The two special types `GPE_LOC` and `GPE_ORG` can easily be altered depending on the task, choosing either the more general `GPE` tag or the more specific `LOC`/`ORG` tags, conflating them with the other annotations of the same type. This means that the following sets of entity types can be derived:

- 7 types, deleting `_GPE`: **`ORG`**, **`LOC`**, `PER`, `PROD`, `EVT`, `DRV`, `MISC`
- 8 types, deleting `LOC_` and `ORG_`: **`ORG`**, **`LOC`**, **`GPE`**, `PER`, `PROD`, `EVT`, `DRV`, `MISC`
- 9 types, keeping all types: **`ORG`**, **`LOC`**, **`GPE_LOC`**, **`GPE_ORG`**, `PER`, `PROD`, `EVT`, `DRV`, `MISC`

The class distribution is as follows, broken down across the data splits of the UD version of NDT, and sorted by total counts (i.e. the number of examples, not tokens within the spans of the annotatons):

| Type     | Train  | Dev    | Test   |  Total |
| :--------|-------:|-------:|-------:|-------:|
| `PER`    |   4033 |    607 |    560 |   5200 |
| `ORG`    |   2828 |    400 |    283 |   3511 |
| `GPE_LOC`|   2132 |    258 |    257 |   2647 |
| `PROD`   |    671 |    162 |     71 |    904 |
| `LOC`    |    613 |    109 |    103 |    825 |
| `GPE_ORG`|    388 |     55 |     50 |    493 |
| `DRV`    |    519 |     77 |     48 |    644 |
| `EVT`    |    131 |      9 |      5 |    145 |
| `MISC`   |      8 |      0 |      0 |      0 |

## Additional Information

### Dataset Curators

NorNE was created as a collaboration between [Schibsted Media Group](https://schibsted.com/), [Språkbanken](https://www.nb.no/forskning/sprakbanken/) at the [National Library of Norway](https://www.nb.no) and the [Language Technology Group](https://www.mn.uio.no/ifi/english/research/groups/ltg/) at the University of Oslo.

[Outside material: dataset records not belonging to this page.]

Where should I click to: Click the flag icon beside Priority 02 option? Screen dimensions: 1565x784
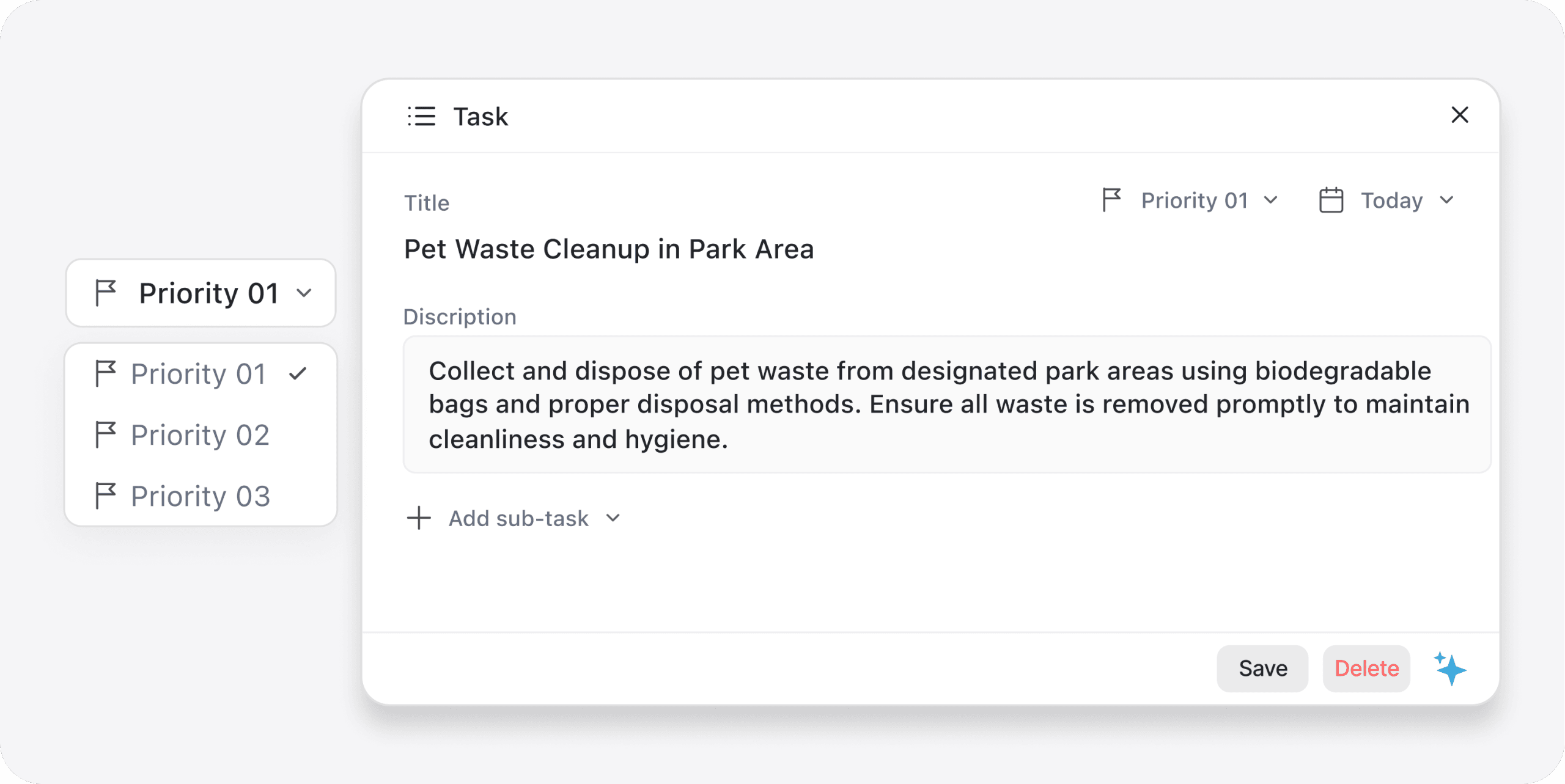105,434
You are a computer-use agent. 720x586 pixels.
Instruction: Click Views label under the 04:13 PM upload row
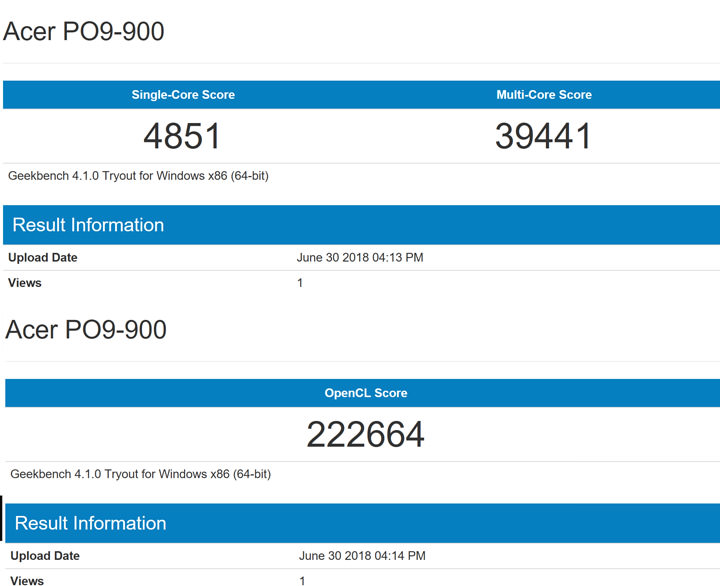point(25,283)
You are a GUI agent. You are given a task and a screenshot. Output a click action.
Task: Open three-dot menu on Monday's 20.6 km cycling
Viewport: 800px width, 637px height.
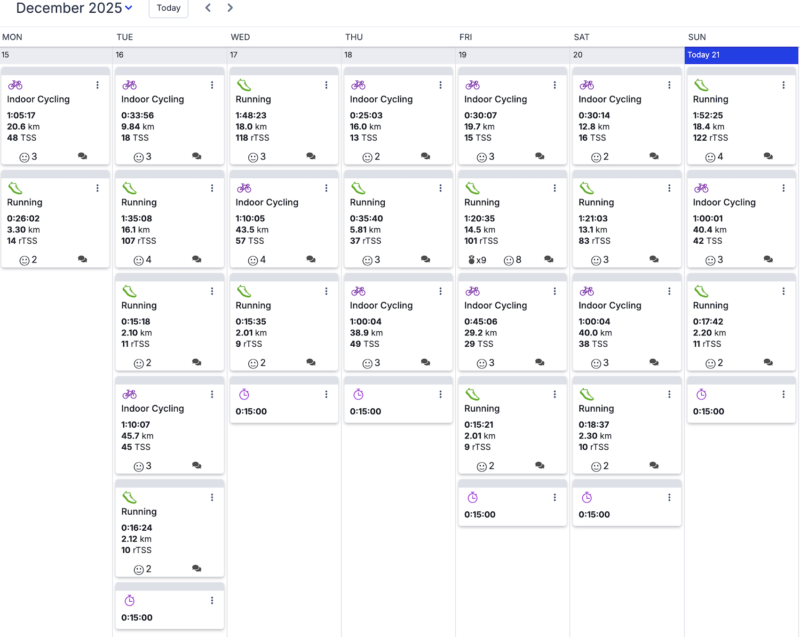pyautogui.click(x=98, y=85)
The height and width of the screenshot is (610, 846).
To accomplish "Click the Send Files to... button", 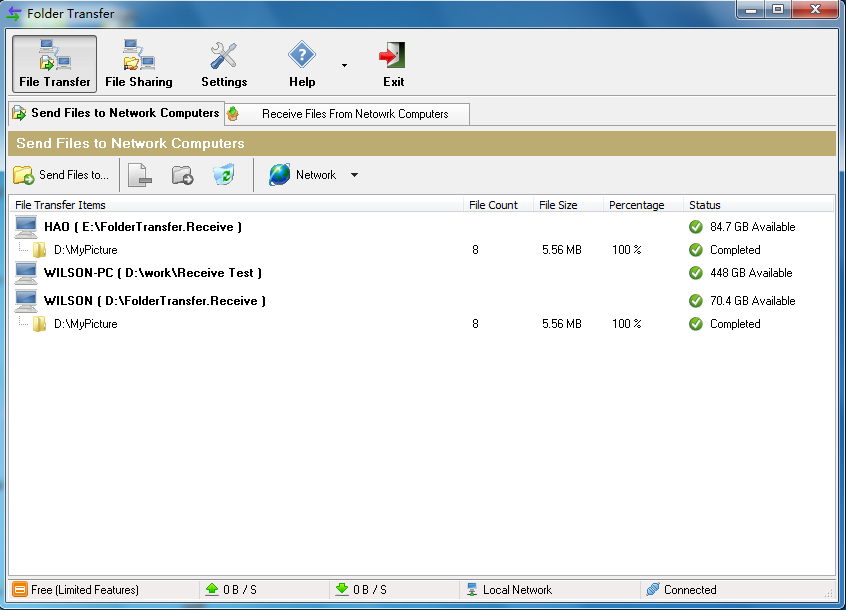I will click(x=62, y=175).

NorNE was added to Huggingface Datasets by the AI-Lab at the National Library of Norway.

### Licensing Information

The NorNE corpus is published under the same [license](https://github.com/ltgoslo/norne/blob/master/LICENSE_NDT.txt) as the Norwegian Dependency Treebank

### Citation Information

This dataset is described in the paper _NorNE: Annotating Named Entities for Norwegian_ by
Fredrik Jørgensen, Tobias Aasmoe, Anne-Stine Ruud Husevåg, Lilja Øvrelid, and Erik Velldal, accepted for LREC 2020 and available as pre-print here: https://arxiv.org/abs/1911.12146.